Interesting data from the Investment Company Institute gives us a sense of where America's retail investors are expecting the stock market to head. The weekly cash flow data are estimates that covers 95 percent of the investment industry totals and the monthly flow data are actual cash flow numbers reported by the mutual fund industry.
Here is a graph showing the monthly net new cash flow for all equity funds (both domestic and world equities) since January 2007 before the Great Recession really took hold and gave equity investors a good shake:
It's quite easy to see how retail equity investors viewed the markets over the time period between 2007 and the end of 2013. You can see massive net withdrawals during mid-2008 with net withdrawals of $70 billion in October 2009 and $50 billion in September 2008 as it looked like the market would never stop dropping. There were also substantial withdrawals from June to December 2011 as the Eurozone crisis wound up and it looked like Spain, Italy, Greece and other debt transgressors could default and that the crisis could impact North America's economy.
What I do find interesting is the net increase in cash flow into equity funds over the past year. Between January 2013 and December 2013, investors pumped $160.9 billion more into equity funds than they withdrew and invested a further $28.9 billion over the four weeks between the beginning of January and mid-February 2014 for a net total increase of nearly $190 billion. This is by far the longest period of net positive cash flow into mutual funds since the beginning of 2007.
All of this makes me wonder if the "late converts" to the apparent strength of the stock market aren't tossing in their hard-earned cash trying to play catchup.
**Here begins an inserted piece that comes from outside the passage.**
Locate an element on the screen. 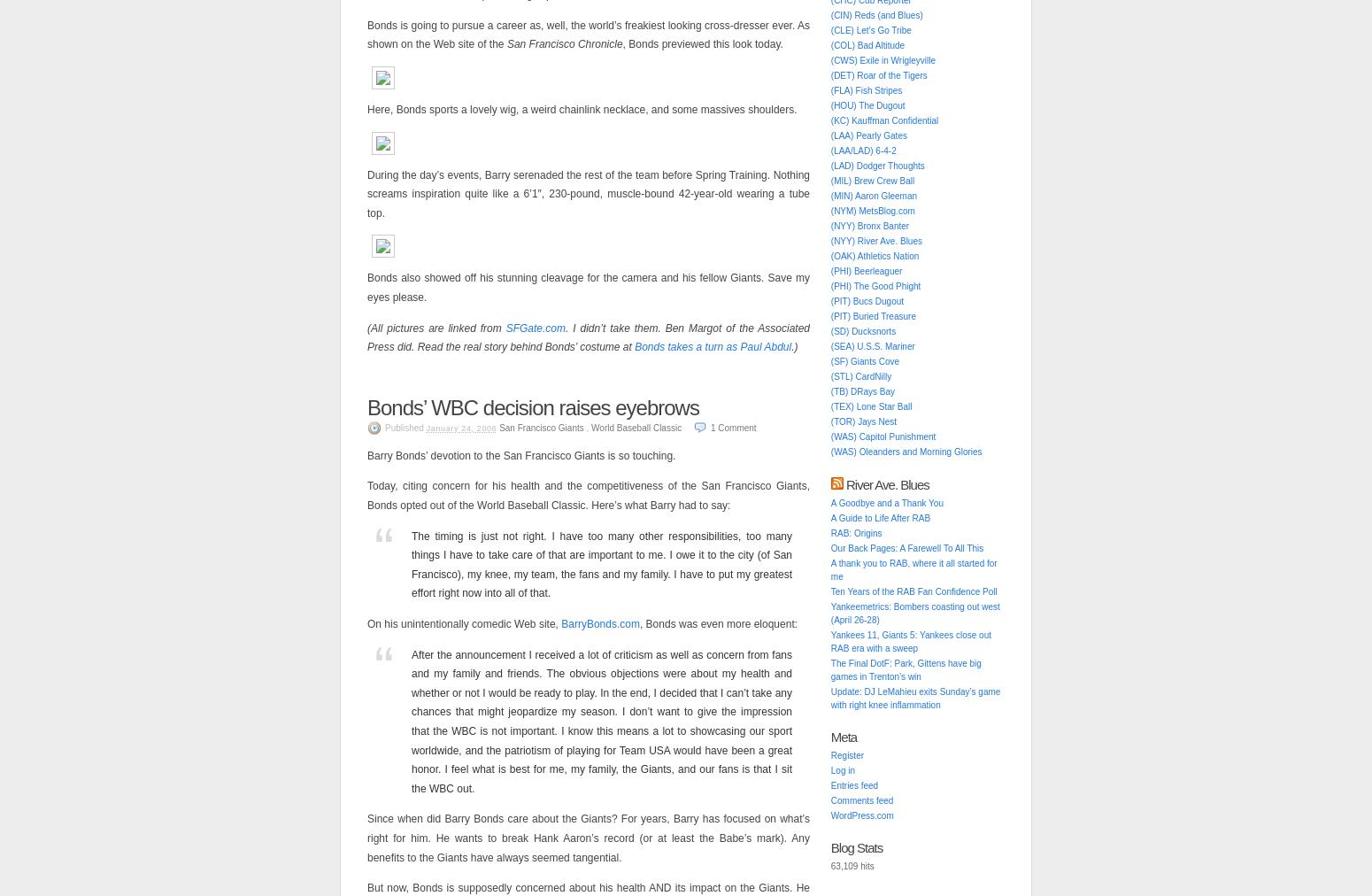  '(KC) Kauffman Confidential' is located at coordinates (883, 120).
As shown on this chart, going back to 1932, the median bull market has lasted 60 months or five years with a range of between 14 months and 148 months:
The most recent bull market which began on March 9, 2009 according to Forbes, is just about to celebrate its fifth anniversary. One has to wonder if all of the last-minute converts aren't now dumping billions of dollars into what could be a losing proposition, yet again, proving P.T. Barnum correct. For those of us that are contrarians, the evidence is already in thanks to ICI's mutual fund flow data.